Records from a collection

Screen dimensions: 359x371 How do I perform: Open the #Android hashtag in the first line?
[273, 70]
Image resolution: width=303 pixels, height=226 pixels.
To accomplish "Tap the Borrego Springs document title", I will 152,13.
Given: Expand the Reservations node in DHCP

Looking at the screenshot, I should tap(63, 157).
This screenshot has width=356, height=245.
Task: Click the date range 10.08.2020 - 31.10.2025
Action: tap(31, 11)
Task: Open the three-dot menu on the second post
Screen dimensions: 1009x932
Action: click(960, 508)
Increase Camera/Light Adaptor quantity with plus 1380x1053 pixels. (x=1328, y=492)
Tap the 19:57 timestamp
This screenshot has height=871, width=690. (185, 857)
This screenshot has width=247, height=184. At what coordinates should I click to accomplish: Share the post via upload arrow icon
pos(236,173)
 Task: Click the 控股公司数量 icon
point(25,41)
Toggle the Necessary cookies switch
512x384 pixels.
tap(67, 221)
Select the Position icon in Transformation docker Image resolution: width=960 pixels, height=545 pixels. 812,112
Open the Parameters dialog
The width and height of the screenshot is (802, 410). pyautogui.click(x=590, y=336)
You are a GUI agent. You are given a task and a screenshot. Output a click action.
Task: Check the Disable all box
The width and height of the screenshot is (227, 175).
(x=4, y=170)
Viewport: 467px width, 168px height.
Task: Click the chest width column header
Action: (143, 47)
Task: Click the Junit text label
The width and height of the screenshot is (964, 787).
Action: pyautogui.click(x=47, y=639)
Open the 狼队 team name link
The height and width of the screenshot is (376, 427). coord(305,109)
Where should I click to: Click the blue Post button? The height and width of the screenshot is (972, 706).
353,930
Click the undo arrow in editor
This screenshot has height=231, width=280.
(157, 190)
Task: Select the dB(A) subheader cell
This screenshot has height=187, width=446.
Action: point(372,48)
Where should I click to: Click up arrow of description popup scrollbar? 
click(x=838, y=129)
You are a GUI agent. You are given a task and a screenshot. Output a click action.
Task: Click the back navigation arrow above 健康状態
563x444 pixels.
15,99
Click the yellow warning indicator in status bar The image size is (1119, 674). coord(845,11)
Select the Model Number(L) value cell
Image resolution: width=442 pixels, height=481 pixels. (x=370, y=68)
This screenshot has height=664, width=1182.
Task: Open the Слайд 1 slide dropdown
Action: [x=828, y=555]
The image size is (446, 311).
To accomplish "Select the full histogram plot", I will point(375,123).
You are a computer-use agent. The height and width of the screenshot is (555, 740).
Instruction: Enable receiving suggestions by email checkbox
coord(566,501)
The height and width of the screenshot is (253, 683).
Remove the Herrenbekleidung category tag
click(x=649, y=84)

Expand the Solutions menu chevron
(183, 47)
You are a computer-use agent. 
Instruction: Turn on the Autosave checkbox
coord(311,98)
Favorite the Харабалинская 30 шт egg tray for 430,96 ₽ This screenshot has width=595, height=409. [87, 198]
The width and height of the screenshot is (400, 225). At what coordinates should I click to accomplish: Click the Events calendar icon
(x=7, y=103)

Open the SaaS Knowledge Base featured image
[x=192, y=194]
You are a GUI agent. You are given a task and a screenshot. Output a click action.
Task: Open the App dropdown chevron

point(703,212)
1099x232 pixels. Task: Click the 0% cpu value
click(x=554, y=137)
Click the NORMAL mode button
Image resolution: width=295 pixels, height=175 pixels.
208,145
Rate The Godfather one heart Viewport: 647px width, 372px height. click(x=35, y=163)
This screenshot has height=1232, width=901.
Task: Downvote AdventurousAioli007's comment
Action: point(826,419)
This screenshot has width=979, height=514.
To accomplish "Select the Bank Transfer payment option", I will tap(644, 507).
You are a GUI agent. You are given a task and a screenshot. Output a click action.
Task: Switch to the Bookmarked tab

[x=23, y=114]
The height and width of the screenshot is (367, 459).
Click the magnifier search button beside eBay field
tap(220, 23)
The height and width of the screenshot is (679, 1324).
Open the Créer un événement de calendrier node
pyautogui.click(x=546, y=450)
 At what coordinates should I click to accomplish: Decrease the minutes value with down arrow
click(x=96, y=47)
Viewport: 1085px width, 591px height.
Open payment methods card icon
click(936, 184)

→ ASSIGNED TASK:
Give all of the lines above again, exactly as they are.

→ YOUR SOLUTION:
Screen dimensions: 359x371 How do I perform: Open the #Android hashtag in the first line?
[273, 70]
Image resolution: width=303 pixels, height=226 pixels.
To accomplish "Tap the Borrego Springs document title", I will 152,13.
Given: Expand the Reservations node in DHCP

Looking at the screenshot, I should tap(63, 157).
This screenshot has width=356, height=245.
Task: Click the date range 10.08.2020 - 31.10.2025
Action: tap(31, 11)
Task: Open the three-dot menu on the second post
Screen dimensions: 1009x932
Action: click(960, 508)
Increase Camera/Light Adaptor quantity with plus 1380x1053 pixels. (x=1328, y=492)
Tap the 19:57 timestamp
This screenshot has height=871, width=690. (185, 857)
This screenshot has width=247, height=184. At what coordinates should I click to accomplish: Share the post via upload arrow icon
pos(236,173)
 Task: Click the 控股公司数量 icon
point(25,41)
Toggle the Necessary cookies switch
512x384 pixels.
tap(67, 221)
Select the Position icon in Transformation docker Image resolution: width=960 pixels, height=545 pixels. 812,112
Open the Parameters dialog
The width and height of the screenshot is (802, 410). pyautogui.click(x=590, y=336)
You are a GUI agent. You are given a task and a screenshot. Output a click action.
Task: Check the Disable all box
The width and height of the screenshot is (227, 175).
(x=4, y=170)
Viewport: 467px width, 168px height.
Task: Click the chest width column header
Action: (143, 47)
Task: Click the Junit text label
The width and height of the screenshot is (964, 787).
Action: pyautogui.click(x=47, y=639)
Open the 狼队 team name link
The height and width of the screenshot is (376, 427). coord(305,109)
Where should I click to: Click the blue Post button? The height and width of the screenshot is (972, 706).
353,930
Click the undo arrow in editor
This screenshot has height=231, width=280.
(157, 190)
Task: Select the dB(A) subheader cell
This screenshot has height=187, width=446.
Action: point(372,48)
Where should I click to: Click up arrow of description popup scrollbar? 
click(x=838, y=129)
You are a GUI agent. You are given a task and a screenshot. Output a click action.
Task: Click the back navigation arrow above 健康状態
563x444 pixels.
15,99
Click the yellow warning indicator in status bar The image size is (1119, 674). coord(845,11)
Select the Model Number(L) value cell
Image resolution: width=442 pixels, height=481 pixels. (x=370, y=68)
This screenshot has height=664, width=1182.
Task: Open the Слайд 1 slide dropdown
Action: [x=828, y=555]
The image size is (446, 311).
To accomplish "Select the full histogram plot", I will point(375,123).
You are a computer-use agent. The height and width of the screenshot is (555, 740).
Instruction: Enable receiving suggestions by email checkbox
coord(566,501)
The height and width of the screenshot is (253, 683).
Remove the Herrenbekleidung category tag
click(x=649, y=84)

Expand the Solutions menu chevron
(183, 47)
You are a computer-use agent. 
Instruction: Turn on the Autosave checkbox
coord(311,98)
Favorite the Харабалинская 30 шт egg tray for 430,96 ₽ This screenshot has width=595, height=409. [87, 198]
The width and height of the screenshot is (400, 225). At what coordinates should I click to accomplish: Click the Events calendar icon
(x=7, y=103)

Open the SaaS Knowledge Base featured image
[x=192, y=194]
You are a GUI agent. You are given a task and a screenshot. Output a click action.
Task: Open the App dropdown chevron

point(703,212)
1099x232 pixels. Task: Click the 0% cpu value
click(x=554, y=137)
Click the NORMAL mode button
Image resolution: width=295 pixels, height=175 pixels.
208,145
Rate The Godfather one heart Viewport: 647px width, 372px height. click(x=35, y=163)
This screenshot has height=1232, width=901.
Task: Downvote AdventurousAioli007's comment
Action: point(826,419)
This screenshot has width=979, height=514.
To accomplish "Select the Bank Transfer payment option", I will tap(644, 507).
You are a GUI agent. You are given a task and a screenshot. Output a click action.
Task: Switch to the Bookmarked tab

[x=23, y=114]
The height and width of the screenshot is (367, 459).
Click the magnifier search button beside eBay field
tap(220, 23)
The height and width of the screenshot is (679, 1324).
Open the Créer un événement de calendrier node
pyautogui.click(x=546, y=450)
 At what coordinates should I click to accomplish: Decrease the minutes value with down arrow
click(x=96, y=47)
Viewport: 1085px width, 591px height.
Open payment methods card icon
click(936, 184)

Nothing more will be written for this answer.